▸ Aim of the exercise
There should be no pictures in your answer, only an exact copy of the lines from the one with "Jump to page 7 in pagination" through the end of the material.

§

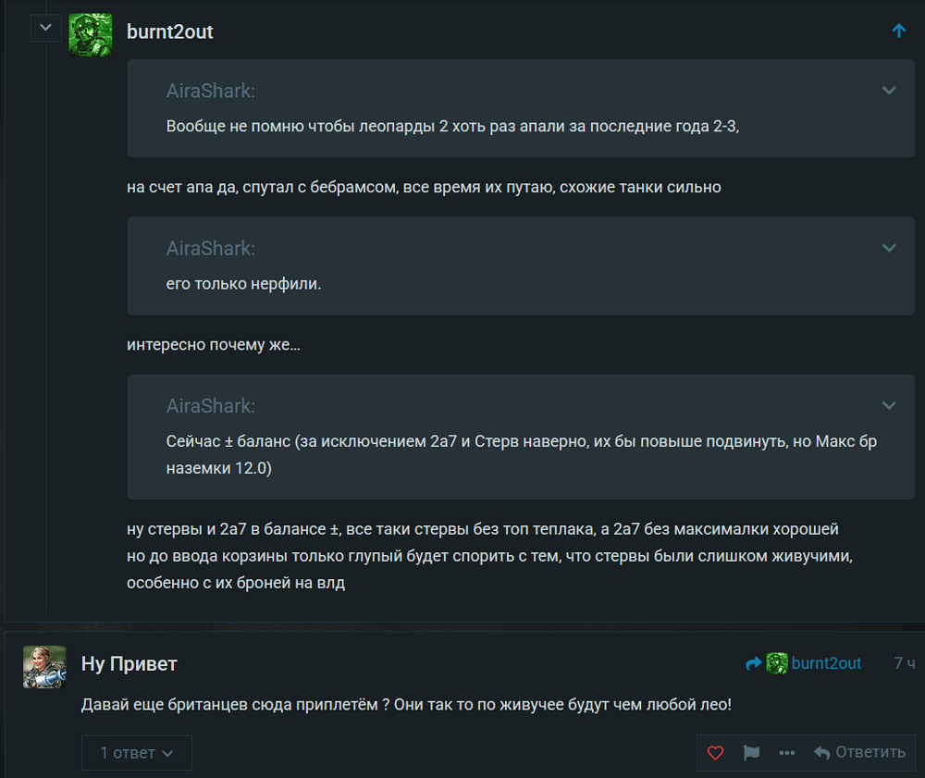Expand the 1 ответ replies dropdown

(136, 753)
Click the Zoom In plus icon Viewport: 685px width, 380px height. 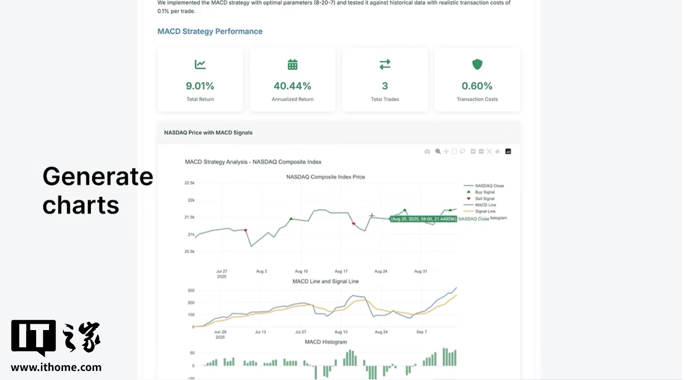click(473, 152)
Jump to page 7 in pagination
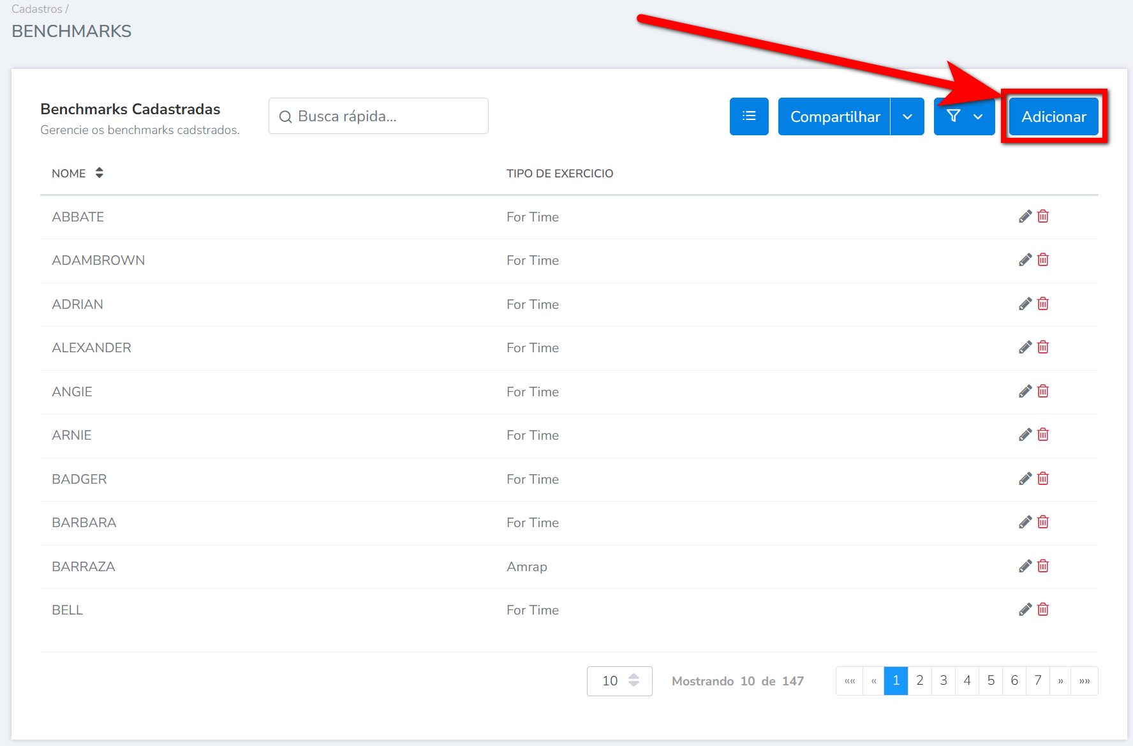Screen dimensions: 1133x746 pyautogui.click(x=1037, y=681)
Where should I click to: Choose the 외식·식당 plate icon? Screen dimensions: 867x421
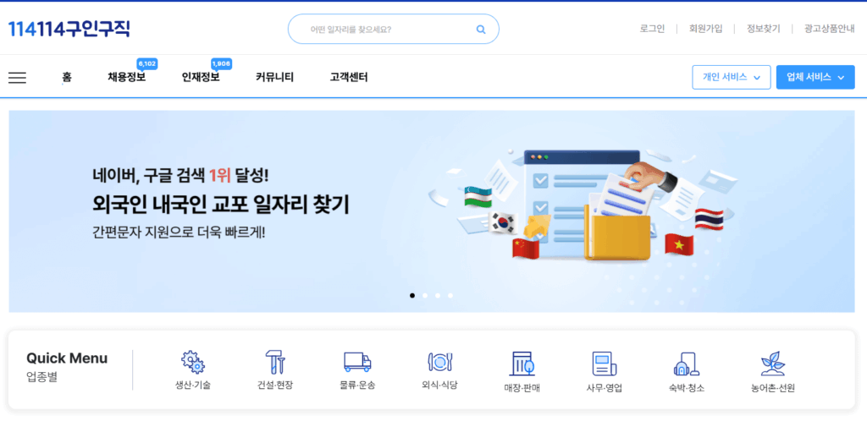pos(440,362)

§

▸ Output of the exercise
Jump to page 7 in pagination
Screen dimensions: 1133x746 pyautogui.click(x=1037, y=681)
Where should I click to: Choose the 외식·식당 plate icon? Screen dimensions: 867x421
pos(440,362)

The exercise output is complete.